Grilled Rice Eel with Garlic Sprouts
1.
Rinse the rice eel (when buying rice eel, you can let the stall owner kill it, or cut it into sections).
2.
Add 5 grams of water and salt to the pot, add rice wine, and turn the water on and off.
3.
Pour the rice eel into the pot and blanch it for 3 or 4 seconds.
4.
After the eel is scalded, rinse it under water to remove the white skin covering the eel.
5.
Cut the garlic sprouts into sections and rinse them.
6.
Pour the right amount of oil into the pot over medium heat.
7.
When the oil temperature is 40% to 50%, add the garlic sprouts and stir-fry.

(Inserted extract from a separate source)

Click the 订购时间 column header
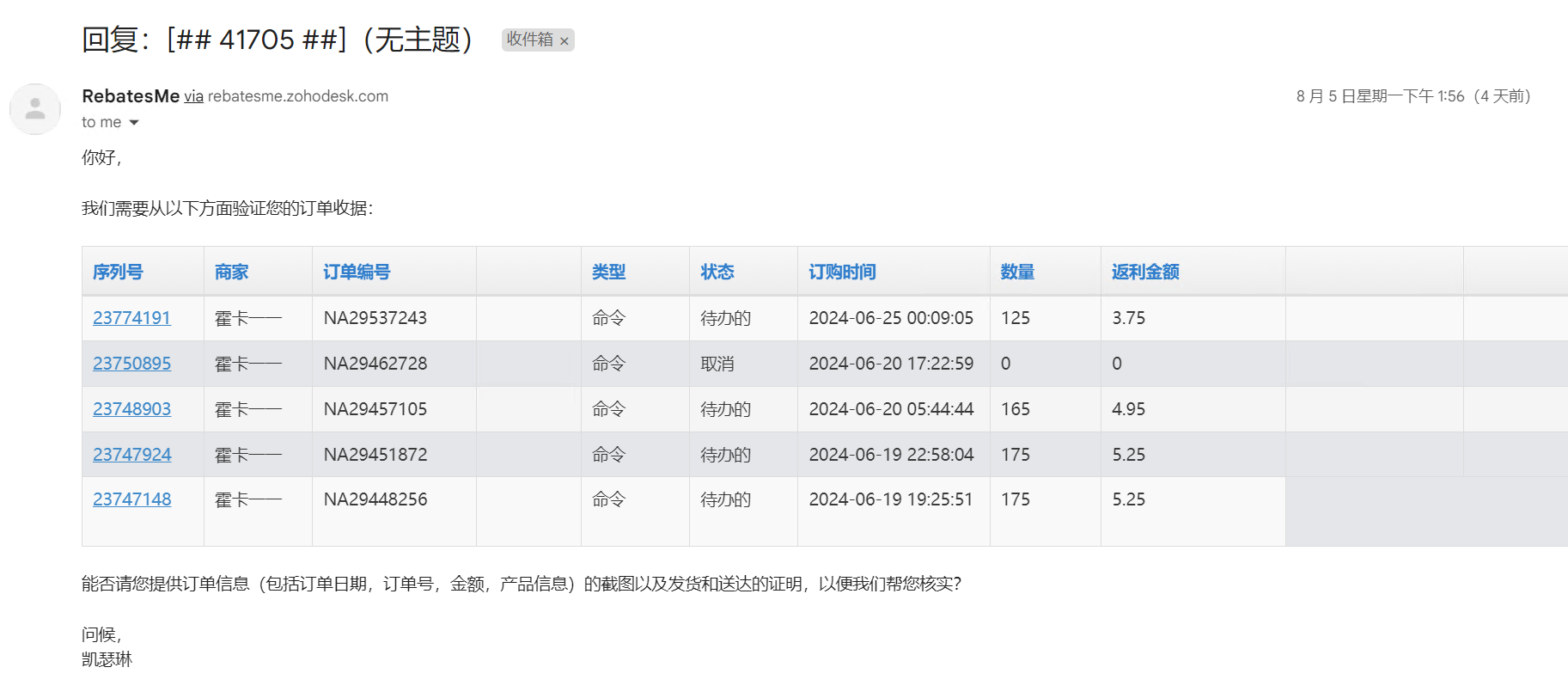The height and width of the screenshot is (698, 1568). click(x=842, y=272)
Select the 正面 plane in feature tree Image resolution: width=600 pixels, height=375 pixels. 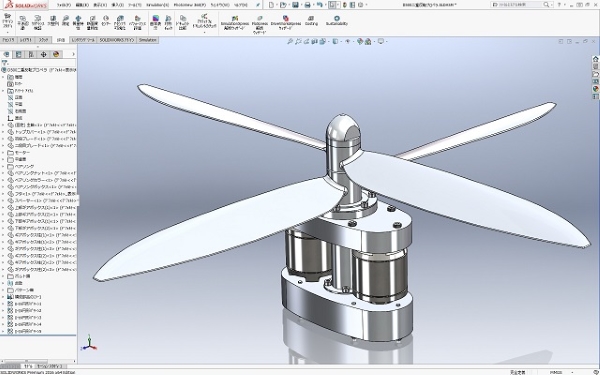click(x=18, y=98)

Fry until the garlic sprouts are slightly soft and serve.
8.
Leave the oil in the pot over medium heat, then pour the rice eel and stir fry.
9.
Add butter, secret braised sauce, dark soy sauce, light soy sauce, salt (1g), sugar,
10.
Stir-fry after adding seasonings, stir-fry evenly, cover and simmer for about 40-50 seconds.
11.
Add the garlic sprouts that have been fried before, sprinkle a little pepper.
12.
Stir-fry on high heat, stir-fry evenly, add a teaspoon of light oil, quickly stir-fry the pan and serve.
Tips:
Tail oil, also known as bright oil, can add color and fragrance to dishes. Can you cook at home? This bright oil is free. If it is for posing or adding visual effects, you can add a little bright oil to make the dishes brighter.